◆ **Excerpted records**:
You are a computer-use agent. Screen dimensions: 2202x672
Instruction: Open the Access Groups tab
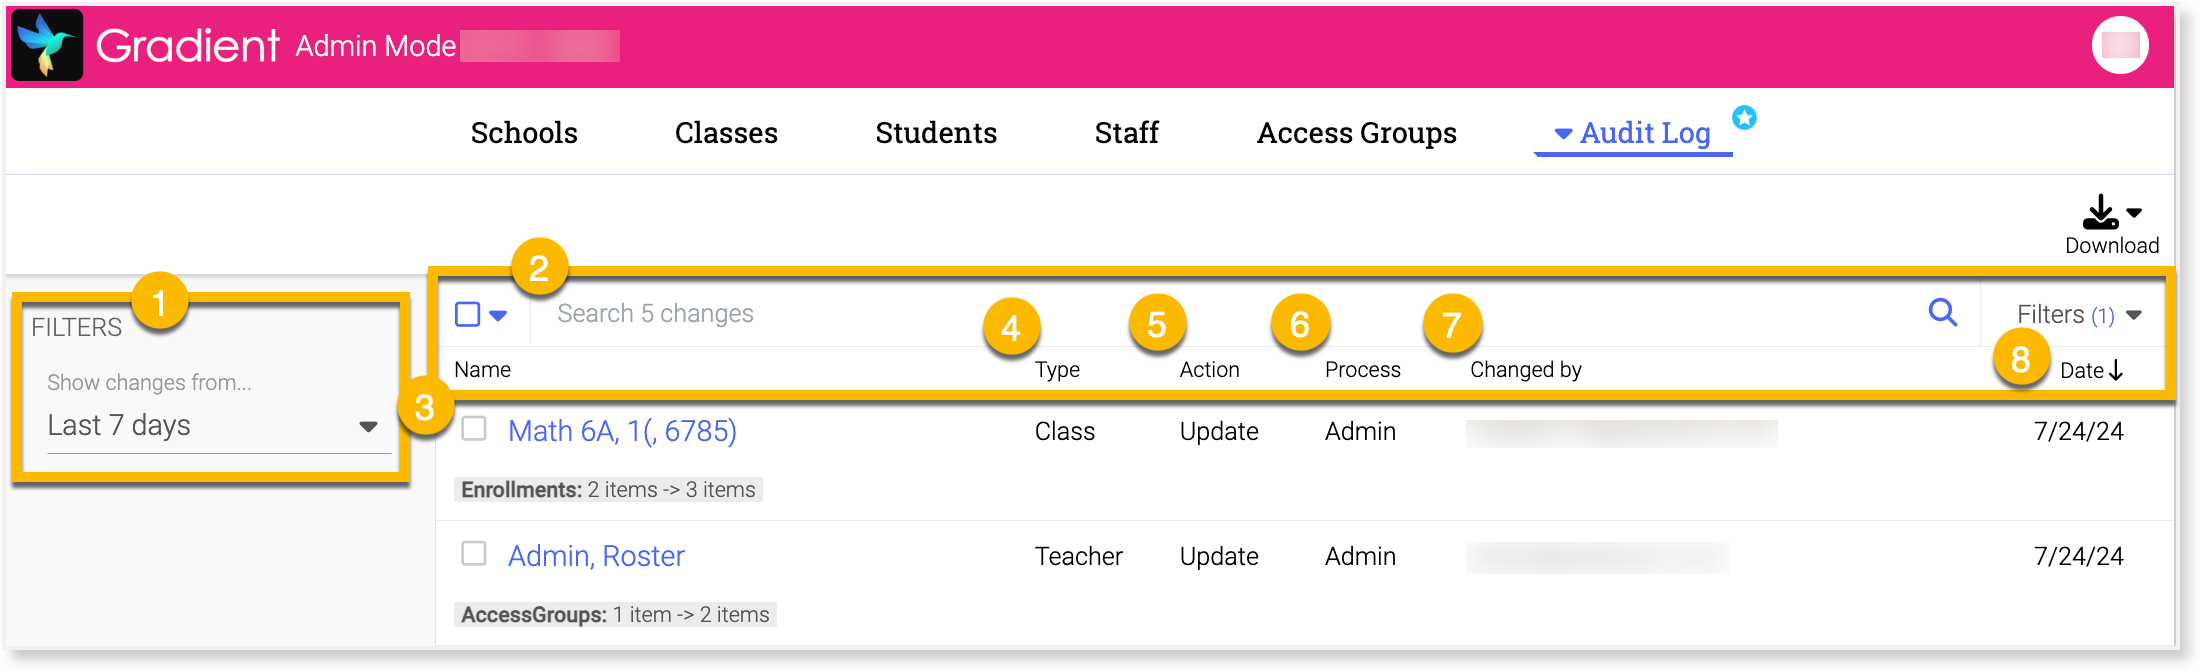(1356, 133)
==
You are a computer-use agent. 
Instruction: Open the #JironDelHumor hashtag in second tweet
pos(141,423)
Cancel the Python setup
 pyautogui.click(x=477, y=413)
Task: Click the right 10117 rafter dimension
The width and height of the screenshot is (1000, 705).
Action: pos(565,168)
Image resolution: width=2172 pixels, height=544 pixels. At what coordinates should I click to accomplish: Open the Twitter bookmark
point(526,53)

◆ **Exercise directions**:
Filter the records down to the lines that contain the string "computer", and copy those lines.

◆ **Output of the exercise**:
You are a computer-use agent. Screen dimensions: 2202x672
You are a computer-use agent. 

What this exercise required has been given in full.